AIDA Cruises will divert their ships AIDAdiva and AIDAvita to Kirkwall in the Scottish Orkney Islands.
Director for Environment and Community and Chief Sustainability Officer for AIDA, Dr. Monika Griefahn, stated to Sea Shepherd:
“In the interest of our crew and our guests as well as for reasons for species protection, AIDA Cruises has decided to stop making port calls to the Faroe Islands until further notice.”
Hapag-Lloyd will also cancel all future calls to the island. Karl J. Pojer, Hapag-Lloyd’s chief executive, explained:
“Hapag-Lloyd Cruises is committed to treating flora, fauna, and the marine ecosystem as well as all its creatures with respect. We protect what fascinates us—it is therefore high in the interests of the company that whaling on the Faroe Islands is stopped.”
Meanwhile, Negar Etminan, Head of Corporate Communications for Hapag-Lloyd, stated:
“We have already reduced the amount of port calls to the Faroe Islands. There is only one port of call scheduled for the Faroe Islands next year. We will refrain from further port of calls to the Faroe Islands for now and are currently checking possible alternatives for the scheduled itinerary next year.”
The Faroe Islands Pilot Whaling Act requires all persons to report sightings of whales to the district administrator.

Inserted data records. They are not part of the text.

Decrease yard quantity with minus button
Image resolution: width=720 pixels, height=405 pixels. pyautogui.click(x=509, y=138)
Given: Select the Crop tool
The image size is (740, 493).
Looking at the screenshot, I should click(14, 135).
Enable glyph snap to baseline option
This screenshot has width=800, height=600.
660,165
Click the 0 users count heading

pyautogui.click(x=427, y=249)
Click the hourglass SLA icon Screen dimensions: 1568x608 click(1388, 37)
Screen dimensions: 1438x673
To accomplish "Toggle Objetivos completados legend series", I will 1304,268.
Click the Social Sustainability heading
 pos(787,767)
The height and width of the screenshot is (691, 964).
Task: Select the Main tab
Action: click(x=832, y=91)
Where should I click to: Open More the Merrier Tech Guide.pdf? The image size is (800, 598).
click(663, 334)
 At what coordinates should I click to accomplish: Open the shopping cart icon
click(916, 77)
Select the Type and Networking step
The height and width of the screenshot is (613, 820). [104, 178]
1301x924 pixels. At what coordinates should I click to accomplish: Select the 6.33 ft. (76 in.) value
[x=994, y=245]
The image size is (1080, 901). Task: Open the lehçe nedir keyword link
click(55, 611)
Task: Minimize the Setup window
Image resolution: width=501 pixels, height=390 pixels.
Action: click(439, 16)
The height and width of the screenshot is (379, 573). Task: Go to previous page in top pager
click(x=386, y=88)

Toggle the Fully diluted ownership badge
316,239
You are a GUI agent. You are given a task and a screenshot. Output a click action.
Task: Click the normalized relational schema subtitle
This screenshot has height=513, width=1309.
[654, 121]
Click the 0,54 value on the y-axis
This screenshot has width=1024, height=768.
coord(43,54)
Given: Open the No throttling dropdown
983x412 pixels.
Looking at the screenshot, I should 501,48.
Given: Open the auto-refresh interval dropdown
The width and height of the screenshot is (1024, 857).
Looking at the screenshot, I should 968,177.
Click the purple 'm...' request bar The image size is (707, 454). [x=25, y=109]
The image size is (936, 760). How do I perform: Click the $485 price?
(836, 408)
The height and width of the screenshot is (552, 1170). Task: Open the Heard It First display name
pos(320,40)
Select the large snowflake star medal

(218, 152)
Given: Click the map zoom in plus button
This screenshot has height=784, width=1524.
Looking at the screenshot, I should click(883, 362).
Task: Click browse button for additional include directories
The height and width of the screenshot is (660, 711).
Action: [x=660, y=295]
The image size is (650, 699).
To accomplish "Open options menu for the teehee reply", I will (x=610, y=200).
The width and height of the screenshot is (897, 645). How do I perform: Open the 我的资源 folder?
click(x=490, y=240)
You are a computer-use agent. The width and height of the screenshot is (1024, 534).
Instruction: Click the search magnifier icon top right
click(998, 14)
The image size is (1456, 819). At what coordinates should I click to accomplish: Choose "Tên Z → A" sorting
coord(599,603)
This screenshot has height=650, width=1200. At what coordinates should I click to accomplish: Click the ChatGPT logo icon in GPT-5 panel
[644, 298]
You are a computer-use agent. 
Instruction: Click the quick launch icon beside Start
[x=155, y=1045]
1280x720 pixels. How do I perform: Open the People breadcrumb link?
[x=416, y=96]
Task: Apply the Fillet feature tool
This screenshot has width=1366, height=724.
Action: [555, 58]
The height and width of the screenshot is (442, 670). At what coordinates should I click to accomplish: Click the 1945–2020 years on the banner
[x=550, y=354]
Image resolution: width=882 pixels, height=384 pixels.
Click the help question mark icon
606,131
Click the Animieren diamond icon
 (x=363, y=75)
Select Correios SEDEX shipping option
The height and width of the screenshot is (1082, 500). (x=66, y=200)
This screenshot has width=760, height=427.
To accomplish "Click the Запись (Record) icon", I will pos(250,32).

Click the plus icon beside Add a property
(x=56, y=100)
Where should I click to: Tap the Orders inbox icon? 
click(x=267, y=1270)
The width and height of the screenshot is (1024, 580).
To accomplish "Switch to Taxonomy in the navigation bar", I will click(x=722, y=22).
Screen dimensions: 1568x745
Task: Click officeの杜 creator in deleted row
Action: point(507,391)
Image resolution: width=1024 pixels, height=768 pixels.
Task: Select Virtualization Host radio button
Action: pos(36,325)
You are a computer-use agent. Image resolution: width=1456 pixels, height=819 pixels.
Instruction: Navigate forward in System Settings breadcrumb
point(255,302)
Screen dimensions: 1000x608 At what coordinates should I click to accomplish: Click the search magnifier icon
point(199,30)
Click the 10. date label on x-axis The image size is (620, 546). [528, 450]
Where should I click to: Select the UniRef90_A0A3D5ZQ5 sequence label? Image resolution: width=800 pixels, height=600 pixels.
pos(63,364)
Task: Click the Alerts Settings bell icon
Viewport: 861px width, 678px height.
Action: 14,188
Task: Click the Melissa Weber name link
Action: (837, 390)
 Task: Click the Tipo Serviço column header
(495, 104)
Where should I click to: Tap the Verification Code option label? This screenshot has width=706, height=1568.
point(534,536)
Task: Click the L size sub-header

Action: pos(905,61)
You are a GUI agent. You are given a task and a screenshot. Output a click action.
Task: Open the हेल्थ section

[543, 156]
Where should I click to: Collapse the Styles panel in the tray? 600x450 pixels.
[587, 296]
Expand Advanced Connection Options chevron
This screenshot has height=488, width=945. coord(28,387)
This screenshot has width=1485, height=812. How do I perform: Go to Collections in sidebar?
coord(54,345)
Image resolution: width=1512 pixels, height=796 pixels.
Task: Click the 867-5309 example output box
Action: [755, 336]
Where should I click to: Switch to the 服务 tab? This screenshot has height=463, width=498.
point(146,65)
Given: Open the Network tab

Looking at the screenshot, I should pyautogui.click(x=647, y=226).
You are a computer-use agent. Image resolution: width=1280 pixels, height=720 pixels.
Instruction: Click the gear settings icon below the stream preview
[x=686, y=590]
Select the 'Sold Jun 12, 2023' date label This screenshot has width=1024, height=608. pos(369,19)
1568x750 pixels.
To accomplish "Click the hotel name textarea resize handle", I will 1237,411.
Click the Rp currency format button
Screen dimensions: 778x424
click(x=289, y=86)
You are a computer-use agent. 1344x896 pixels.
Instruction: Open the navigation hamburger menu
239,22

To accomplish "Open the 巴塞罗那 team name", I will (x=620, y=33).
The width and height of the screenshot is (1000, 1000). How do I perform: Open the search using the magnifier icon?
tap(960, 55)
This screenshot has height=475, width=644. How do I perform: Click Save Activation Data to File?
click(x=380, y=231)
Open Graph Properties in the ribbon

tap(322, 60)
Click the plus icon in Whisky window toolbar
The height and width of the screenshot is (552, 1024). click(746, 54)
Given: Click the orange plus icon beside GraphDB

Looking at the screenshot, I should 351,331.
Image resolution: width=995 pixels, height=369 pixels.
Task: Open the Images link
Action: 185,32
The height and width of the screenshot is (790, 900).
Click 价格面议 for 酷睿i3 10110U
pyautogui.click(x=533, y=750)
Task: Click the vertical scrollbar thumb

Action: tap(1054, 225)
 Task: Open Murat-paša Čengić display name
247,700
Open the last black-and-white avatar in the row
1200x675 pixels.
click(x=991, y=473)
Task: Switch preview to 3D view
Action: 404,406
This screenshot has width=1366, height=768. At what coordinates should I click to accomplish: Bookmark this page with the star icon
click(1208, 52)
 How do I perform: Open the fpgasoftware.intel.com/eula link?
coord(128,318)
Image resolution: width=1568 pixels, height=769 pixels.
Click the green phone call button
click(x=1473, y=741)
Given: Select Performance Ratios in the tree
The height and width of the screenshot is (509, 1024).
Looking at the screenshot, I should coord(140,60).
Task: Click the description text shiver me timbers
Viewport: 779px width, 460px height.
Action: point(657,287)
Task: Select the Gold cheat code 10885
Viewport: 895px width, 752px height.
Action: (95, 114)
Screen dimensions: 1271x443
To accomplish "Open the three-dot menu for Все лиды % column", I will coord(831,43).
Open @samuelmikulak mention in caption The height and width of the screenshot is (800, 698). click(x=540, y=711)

Anyone who does not immediately report a sighting is in breach of the law.
CEO of Sea Shepherd Global, Captain Alex Cornelissen, said:
“While our crewmembers have been found guilty of defending pilot whales, the fight against the continued slaughter of cetaceans in the Faroe Islands is rapidly gaining momentum. I congratulate AIDA and Hapag-Lloyd for standing-up against this cruel and unnecessary slaughter, and for sending a clear message to Denmark and the Faroe Islands that the world will no longer tolerate this bloody ‘tradition’.”
Many cruise lines such as Crystal Cruises, Royal Caribbean International and Cruise & Maritime Voyages, still regularly visit the Faroe Islands.